$200,000 grant leads to potential breakthrough for diabetics

10 Jan 2020
Mark Gillies

Your support of Sydney Eye Hospital Foundation has helped fund a clinical study by Professor Mark Gillies that could help save the sight of millions.

Diabetic macular edema, or DME, can be a devastating condition for people with diabetes around the world, causing complete loss of sight if it’s left untreated.

It’s caused when fluid builds up because of leaking blood vessels in the macula – a small but very important area at the back of the eyeball.

Until recently, the best way to stop the disease getting worse was through regular injections. But in many countries these costly injections simply aren’t available to everyone who needs them.

Knowing there must be an easier, more cost-effective way to treat DME, Professor Mark Gillies and his team from the Macular Research Group set out to explore the potential of low energy lasers.

Thanks to generous supporters like you, the Sydney Eye Hospital Foundation was able to grant $200,000 towards this ground-breaking research, which was dubbed the Near Infrared Light Photobiomodulation Treatment for Diabetic Macular Oedema (NIRD) Trial.

Professor Mark Gillies has good reason to be proud of his team’s achievements, which were recently showcased in San Francisco at the Retina Day of the American Academy of Ophthalmology, the leading clinical meeting in the world.

“The Academy was very interested,” says Mark.
“They set aside time for us in a very crowded program.
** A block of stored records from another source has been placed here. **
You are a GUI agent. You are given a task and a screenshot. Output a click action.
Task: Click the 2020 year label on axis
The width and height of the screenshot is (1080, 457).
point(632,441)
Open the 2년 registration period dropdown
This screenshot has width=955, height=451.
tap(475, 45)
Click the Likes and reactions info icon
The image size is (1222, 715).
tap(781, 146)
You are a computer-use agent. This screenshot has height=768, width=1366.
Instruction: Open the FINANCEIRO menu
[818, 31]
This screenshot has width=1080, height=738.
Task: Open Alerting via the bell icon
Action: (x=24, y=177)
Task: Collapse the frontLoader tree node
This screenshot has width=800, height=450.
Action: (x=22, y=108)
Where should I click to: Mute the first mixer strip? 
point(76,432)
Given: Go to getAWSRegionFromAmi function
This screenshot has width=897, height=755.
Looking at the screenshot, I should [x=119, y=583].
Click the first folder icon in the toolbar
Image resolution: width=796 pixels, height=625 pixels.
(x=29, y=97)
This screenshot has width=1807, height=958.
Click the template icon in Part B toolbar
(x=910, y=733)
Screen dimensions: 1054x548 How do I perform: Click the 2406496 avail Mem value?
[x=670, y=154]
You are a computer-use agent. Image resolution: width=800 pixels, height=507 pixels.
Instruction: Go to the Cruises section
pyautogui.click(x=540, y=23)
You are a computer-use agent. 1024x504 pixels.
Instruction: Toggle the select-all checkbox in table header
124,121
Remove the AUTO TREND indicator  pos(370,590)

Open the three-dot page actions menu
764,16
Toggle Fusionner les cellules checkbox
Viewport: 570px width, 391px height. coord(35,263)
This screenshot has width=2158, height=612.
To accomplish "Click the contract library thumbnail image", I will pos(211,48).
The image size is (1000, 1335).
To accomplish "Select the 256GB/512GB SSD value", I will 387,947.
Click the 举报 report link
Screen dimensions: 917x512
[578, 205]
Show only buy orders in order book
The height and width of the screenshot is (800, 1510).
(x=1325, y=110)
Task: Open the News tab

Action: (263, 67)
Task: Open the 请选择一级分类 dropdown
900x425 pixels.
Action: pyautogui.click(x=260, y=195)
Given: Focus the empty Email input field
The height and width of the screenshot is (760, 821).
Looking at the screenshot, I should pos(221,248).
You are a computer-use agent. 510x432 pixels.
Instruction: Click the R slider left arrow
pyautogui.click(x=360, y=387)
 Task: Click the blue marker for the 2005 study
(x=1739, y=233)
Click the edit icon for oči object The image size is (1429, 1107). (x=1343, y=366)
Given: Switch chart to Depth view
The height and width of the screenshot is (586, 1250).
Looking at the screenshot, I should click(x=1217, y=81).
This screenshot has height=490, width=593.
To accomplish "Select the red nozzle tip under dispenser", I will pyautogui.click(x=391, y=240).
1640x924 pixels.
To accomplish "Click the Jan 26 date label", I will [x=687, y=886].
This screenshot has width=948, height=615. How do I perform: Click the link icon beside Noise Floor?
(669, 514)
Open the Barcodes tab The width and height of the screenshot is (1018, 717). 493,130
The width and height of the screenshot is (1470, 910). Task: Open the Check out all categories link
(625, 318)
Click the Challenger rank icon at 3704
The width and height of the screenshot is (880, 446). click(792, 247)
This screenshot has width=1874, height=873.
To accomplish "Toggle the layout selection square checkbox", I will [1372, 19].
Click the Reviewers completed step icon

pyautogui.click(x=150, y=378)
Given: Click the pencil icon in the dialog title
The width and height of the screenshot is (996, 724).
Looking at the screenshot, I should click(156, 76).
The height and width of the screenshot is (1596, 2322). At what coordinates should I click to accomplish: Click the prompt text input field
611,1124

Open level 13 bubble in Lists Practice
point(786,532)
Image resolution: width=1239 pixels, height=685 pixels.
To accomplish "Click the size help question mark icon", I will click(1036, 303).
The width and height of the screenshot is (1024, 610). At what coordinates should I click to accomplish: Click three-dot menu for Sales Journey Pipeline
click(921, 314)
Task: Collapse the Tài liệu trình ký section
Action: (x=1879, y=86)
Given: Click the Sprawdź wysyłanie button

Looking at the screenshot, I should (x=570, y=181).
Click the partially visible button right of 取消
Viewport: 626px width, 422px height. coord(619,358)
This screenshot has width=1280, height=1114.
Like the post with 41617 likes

And following the success of our trial here in Australia, a bigger phase two study is now underway in the United States.”

The international recognition of studies funded by the Sydney Eye Hospital Foundation shows just how important your support is.

Your gifts don’t just help fellow Australians, they have the potential to improve the lives of people all over the world for years to come.

As Mark says: “In five to ten years, I can see a time when people with DME will have access to a simple hand-held laser device they can use to administer treatment themselves, without the expense and complication of injections.”

That’s a future we can all look forward to, thanks to generous supporters like you who help fund these vital trials.